Why trucking businesses sometimes don’t sell

| May 28, 2019 | Buying & Selling Businesses |

Thanks to the thriving merger-and-acquisition environment, trucking owners in North Carolina may receive inquiries from prospective buyers even if they’re not actually considering selling. For times when the owner of a trucking business does want to sell, it’s important not to scare off interested parties.

Business transactions involving trucking companies sometimes fizzle out if prospective buyers don’t see the potential for a company’s growth. Some buyers also hesitate or present discounted offers if they see trucking operations with an owner who is too hands-on. A lack of engagement can also affect a buyer’s willingness to present a lucrative offer. An example of this is when an owner waits for months to respond to an initial offer. Issues with a company’s driver base — e.g., a high turnover rate — may discourage sellers as well.
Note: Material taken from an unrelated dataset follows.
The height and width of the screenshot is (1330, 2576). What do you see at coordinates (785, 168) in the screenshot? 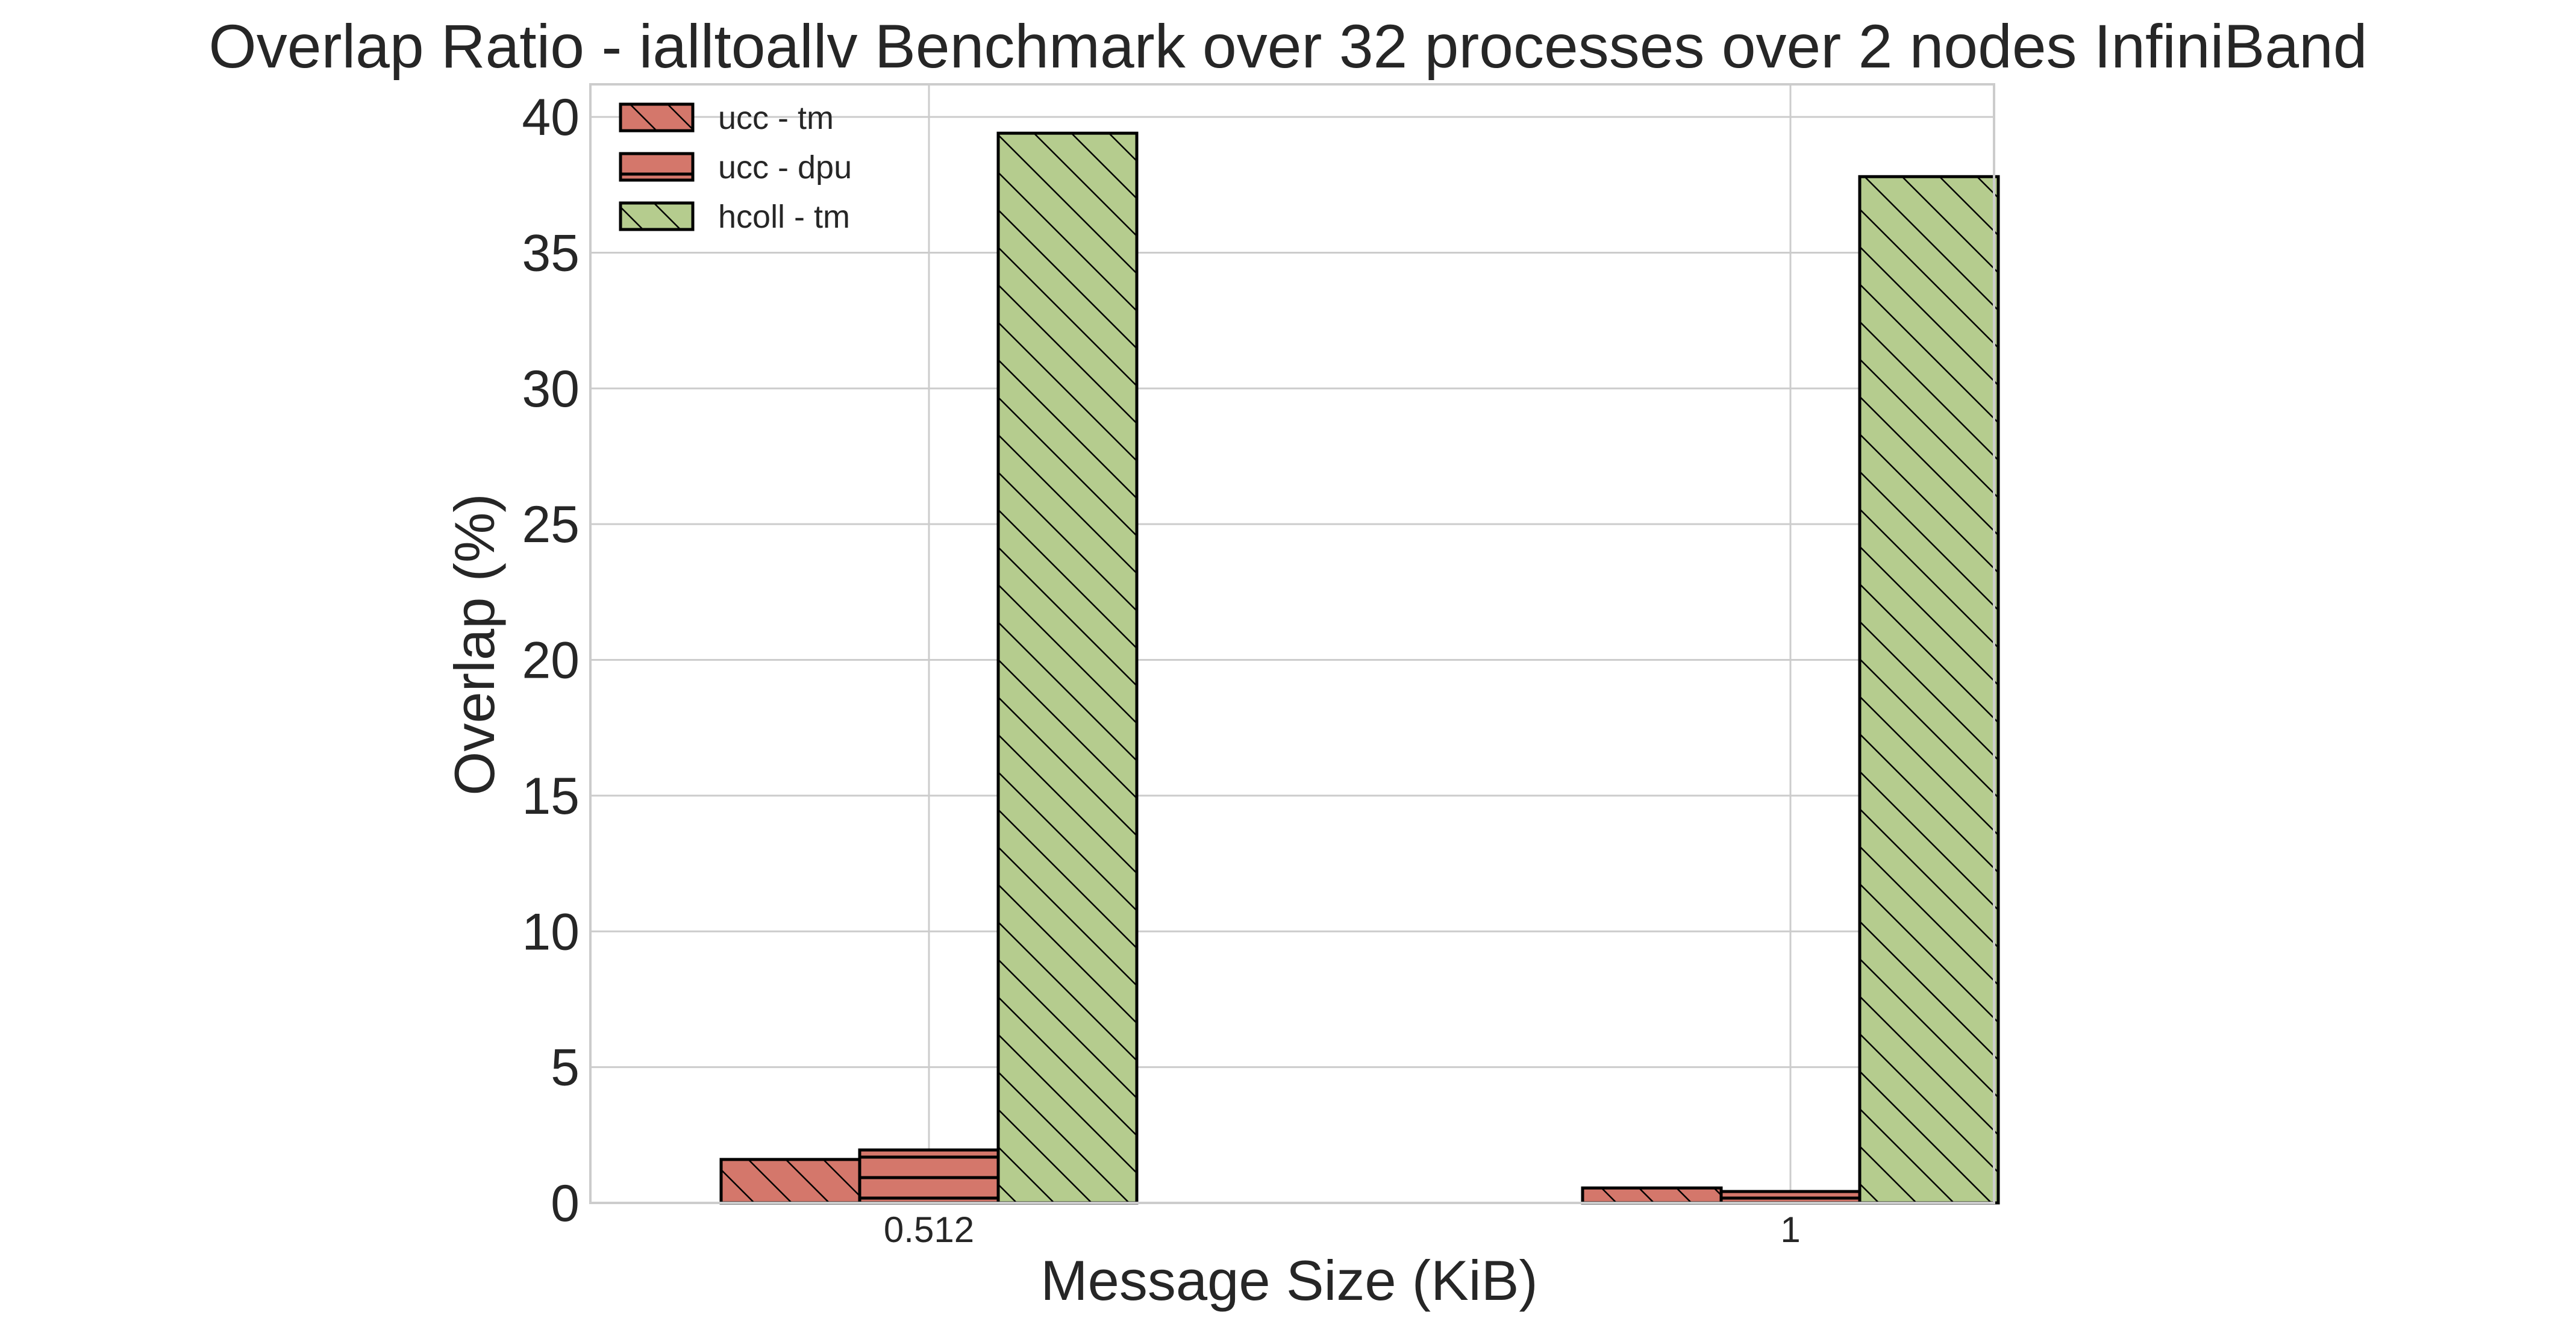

Buyers also tend to notice if a business has a culture that’s toxic or apathetic and no longer diligent about safety and other standards. A seller is also advised to get a third-party valuation so they don’t have unrealistic expectations about the value of their trucking business. A seller who’s too rigid or inflexible could turn off potential buyers. Unreliable record keeping, reliance on a few key customers and not handling taxes in a smart way are among the other possible reasons why buyers may not be interested in a trucking business.

Existing litigation or fatal accidents can also affect a trucking company’s appeal to buyers. However, a business law attorney might be able to help a seller avoid unintended missteps. Legal counsel could also streamline the selling process by reviewing offers, negotiating contract terms and ensuring that necessary documents are properly prepared and filed.